Before Tulio can blink Michael snarls and hurls his spear in a fit of pique. He screams in horror, but he and Miguel are rooted atop the same boat that brought them here. Long before the spear actually reaches Chel the righteous, wrathful fire gutters out. She crosses her arms, spreading wings of fiery feathers that match the archangels' size for size. Belatedly Tulio raises his are just are large.

Chel is right. Until Cortes formally penetrates Manoa Dad's favorites have no power there. So Miguel snaps open his wings to their full, godly span. With a smirk Tulio does to. It's worth knocking their older brothers through a loop. Raphael gapes and Michael's face contorts into a rictus of spite. Even stoic Gabriel looks faintly scandalized.

"Tuwahel is a ministering angel beneath my authority," Gabriel proclaims. "Mihael is a Virtue beneath Raphael. They are creations of the Lord beyond your grasp."

Chel tilts her head high. "I behold Miguel, Lord of Light, and Tulio, Lord of Spirits. Manoa hails them as the Dual Gods, Lords of the Fifth World, sons of the Lady of the Peak. I am come to bring them home."

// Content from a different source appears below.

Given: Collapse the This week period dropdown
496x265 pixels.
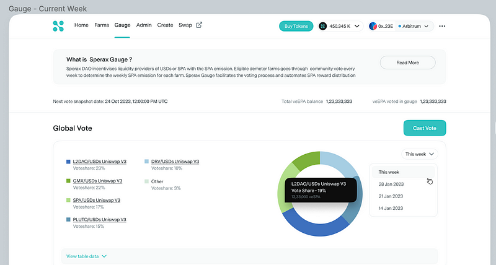Looking at the screenshot, I should click(420, 154).
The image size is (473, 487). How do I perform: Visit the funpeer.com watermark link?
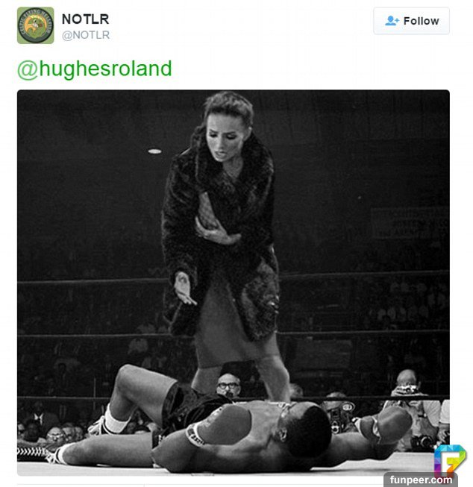click(x=421, y=480)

Her voice is calm and authoritative, firm as the sunrise. Even when Michael hails his first flaming spear at the word _Miguel _and every grand title afterward.

Raphael sighs. "Please, brother. Your temper does not help our case."

"There is no case!" Michael snarls. "Mihael and Tuwahel are _ours. _Manoa led them into wickedness!"

Chel laughs derisively. "Lord Tulio and Lord Miguel came to _us."_

Gabriel solemnly turns to her. "And _who _delivered them unto your heathen shores?"

And _now _Tulio realizes why they're all on a beach. He jerks a thumb back. "Why, Gabriel, _our _big brother did."

The sea writhes, waves rolling back until the symbolic ships are left stranded in the sand. Higher and higher the waves climb, coalescing into a serpentine shape that dwarfs even Lord Xarayes. Michael's face twists. His near-human form pulses as he goes for one less pleasant on mortal eyes, the sort of pillar of heavenly fire that burns everyone in a three mile radius into little puddles of ash.

Yam casually vomits a deluge of seawater on him. The torrent weaves harmlessly around Raphael and Gabriel. Michael's human form is left soaked and steaming, robes utterly drenched and wings a sodden mess at his sides.

"Good to see you too... Michael." The colossal sea serpent squints over the ships, stooping down low enough everyone is bathed in breath that reeks of brine and death fish. "You _are _Michael, right? The damned family's so big these days it's hard to keep track. If so, good to see you again. Glad to see all the centuries as Dad's little kiss-ass still haven't done you any good."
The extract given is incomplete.